Quite often these days I do not watch programmes on TV which I suspect will be harrowing. There is only so much grief and despair which one can take on, and so, if I can choose to avoid it being beamed into my sitting room, I do so.
This is why I did not intend to watch Boy A on Channel 4 recently, but I did record it for my husband and by chance found myself caught up in the sheer awfulness of the developing tragedy when I started a run-through of the video to find something else of an entirely lighter nature, which I had also recorded.
The feelings I had then have been brought back to my mind again by a book review in the Guardian of Saturday 8 December 2007 revealing that the Channel 4 film was based on a story by Jonathan Trigell. Apparently his book was originally published in 2004 by Serpent’s Tail and has now been re-issued to accompany the film which I saw.
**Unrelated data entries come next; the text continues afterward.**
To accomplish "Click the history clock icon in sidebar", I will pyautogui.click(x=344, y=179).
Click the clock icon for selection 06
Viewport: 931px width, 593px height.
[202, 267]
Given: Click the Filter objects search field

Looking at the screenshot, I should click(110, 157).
I missed the book first time around, so I have now ordered it from a bookshop, so that I can take more time to think about the loose ends and the many questions which the film raised for me.
The film was such an excellent piece of ‘faction’ that I have thought about it as a real life narrative and have thought about the issues it raised as if it were real life. It certainly made me revisit a number of similar occurrences from my past career. It could no doubt be used as teaching material for trainee teachers and social workers.
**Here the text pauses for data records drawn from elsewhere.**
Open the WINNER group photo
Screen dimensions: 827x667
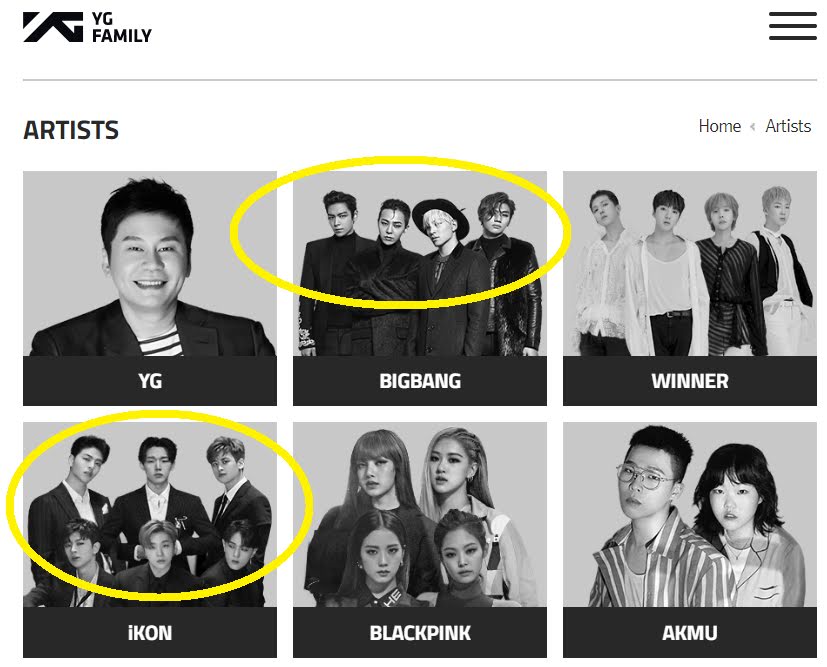690,264
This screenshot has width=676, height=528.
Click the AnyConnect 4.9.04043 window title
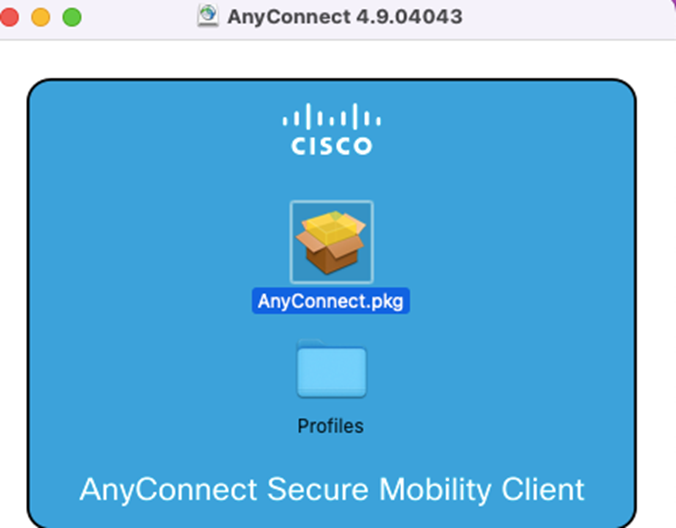(345, 17)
The story of Boy A had familiar echoes of other children killed by children and the animosity demonstrated by adult members of the public towards the young murderers, not to mention the hysteria of a press pack in full chase.
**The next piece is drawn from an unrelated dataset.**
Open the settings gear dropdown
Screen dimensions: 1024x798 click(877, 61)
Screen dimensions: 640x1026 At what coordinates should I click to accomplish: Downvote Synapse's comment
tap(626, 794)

As someone who has spent a long career in both education and social care I was saddened by the way in which both these and other agencies were portrayed as having failed two boys – because although the subject of the film was called Boy A, there was also another boy involved, presumably known as Boy B.
The film showed both boys suffering social, material and emotional deprivation up to the point of committing murder. Both had virtually dropped out of their respective schools and, although they must have been only around 12 years of age, no one seemed to notice, or care, or do anything about it. So the two boys fell into company with each other and wandered around getting into scrapes, until the day when they and a little girl were all in the wrong place at the wrong time.
The early part of the story was told mainly in flash backs experienced by Boy A. I think probably the scene which caught my attention and made me wind back and watch the whole programme was the court scene, where the two little boys, whose legs did not reach the floor from their chairs, sat before the full might of the English criminal court system.
Nobody had cared enough to see that their families had help and support, or that they had received appropriate schooling before they got to this point, but plenty of resources could now be spent in bringing them to ‘justice’ and punishing them for most of their childhoods.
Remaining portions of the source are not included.